2) Gli uomini, ad eccezione di Laurie, hanno un atteggiamento paternalistico nei confronti delle mogli. La signora March racconta alle figlie come il marito abbia saputo guidarla a essere una buona madre, a tenere a bada un carattere impulsivo. John Brook guida Meg a essere accorta con le spese di casa e perfino Jo, complice una notevole differenza d'età, è sottomessa alla indiscutibile saggezza ed esperienza del professor Bhaer.

3) Meg, dopo aver avuto i gemelli, fatica a trovare un equilibrio tra i suoi diversi ruoli e si lascia assorbire troppo dalla cura dei bambini. John allora comincia a uscire la sera per distrarsi dalla pesantezza degli obblighi genitoriali. Su consiglio della madre toccherà a Meg risolvere la situazione, sforzarsi di essere di nuovo allegra e attraente e solo allora John riconoscerà la sua Meg. Imperdonabile lei che non affronta direttamente con lui il problema. Imperdonabile la signora March che assegna alla figlia la responsabilità della crisi. Imperdonabile lui che ritiene un suo diritto distrarsi e un dovere della moglie apparecchiargli un'atmosfera respirabile.

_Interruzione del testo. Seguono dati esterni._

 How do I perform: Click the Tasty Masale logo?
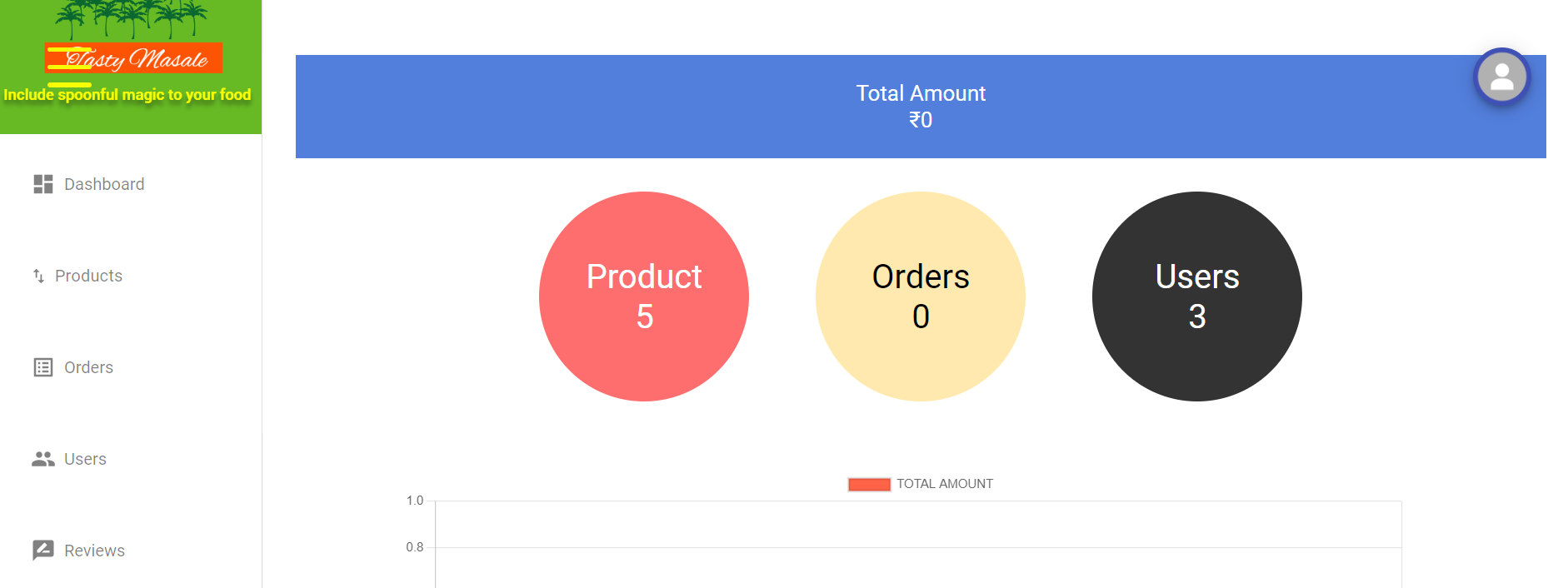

4) La pressione su Jo perché si comporti da signorina e non da maschio è notevole. I suoi modi fanno simpatia ma non sono pienamente accettati. È libera a patto che cerchi di correggersi.

5) «Le donne devono imparare a essere gentili, specialmente se sono povere», dice Amy a Jo, che non la contraddice. Non è una lezione accettabile, la gentilezza è un valore da coltivare ma non per opportunismo.